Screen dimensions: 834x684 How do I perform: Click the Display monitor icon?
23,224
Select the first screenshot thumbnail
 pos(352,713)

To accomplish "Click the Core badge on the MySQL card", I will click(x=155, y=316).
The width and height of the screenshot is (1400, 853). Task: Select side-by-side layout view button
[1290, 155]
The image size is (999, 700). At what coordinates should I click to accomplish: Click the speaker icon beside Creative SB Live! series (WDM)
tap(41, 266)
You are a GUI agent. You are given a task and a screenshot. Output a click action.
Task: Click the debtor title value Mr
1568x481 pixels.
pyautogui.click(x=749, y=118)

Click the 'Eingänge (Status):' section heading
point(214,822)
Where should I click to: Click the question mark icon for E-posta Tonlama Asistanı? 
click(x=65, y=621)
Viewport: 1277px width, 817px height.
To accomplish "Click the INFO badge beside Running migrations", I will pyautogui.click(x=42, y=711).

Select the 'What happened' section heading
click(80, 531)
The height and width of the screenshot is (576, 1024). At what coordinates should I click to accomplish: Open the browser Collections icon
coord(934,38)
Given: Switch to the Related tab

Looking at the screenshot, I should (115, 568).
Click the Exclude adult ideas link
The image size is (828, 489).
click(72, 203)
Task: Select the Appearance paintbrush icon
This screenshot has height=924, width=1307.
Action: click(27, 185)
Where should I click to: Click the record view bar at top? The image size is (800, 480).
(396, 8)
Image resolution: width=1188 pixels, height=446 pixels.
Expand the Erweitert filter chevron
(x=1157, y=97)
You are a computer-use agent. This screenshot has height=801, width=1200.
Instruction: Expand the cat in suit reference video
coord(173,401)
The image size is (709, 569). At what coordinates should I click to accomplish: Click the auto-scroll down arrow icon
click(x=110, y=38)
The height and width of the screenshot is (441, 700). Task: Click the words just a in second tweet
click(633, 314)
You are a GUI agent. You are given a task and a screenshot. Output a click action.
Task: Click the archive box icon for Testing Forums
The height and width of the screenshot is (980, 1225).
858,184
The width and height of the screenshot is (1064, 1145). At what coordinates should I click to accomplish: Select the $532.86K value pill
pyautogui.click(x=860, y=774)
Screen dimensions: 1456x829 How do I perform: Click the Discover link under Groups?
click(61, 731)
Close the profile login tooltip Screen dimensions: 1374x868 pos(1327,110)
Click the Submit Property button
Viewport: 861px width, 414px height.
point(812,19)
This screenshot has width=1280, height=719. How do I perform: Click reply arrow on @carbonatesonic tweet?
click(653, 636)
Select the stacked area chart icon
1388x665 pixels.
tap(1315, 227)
______
## Brief:
Pick out and copy every line of the entries above that contains the word "tweet", matching case exactly.

## Worked solution:
The height and width of the screenshot is (441, 700). Task: Click the words just a in second tweet
This screenshot has width=1280, height=719. How do I perform: Click reply arrow on @carbonatesonic tweet?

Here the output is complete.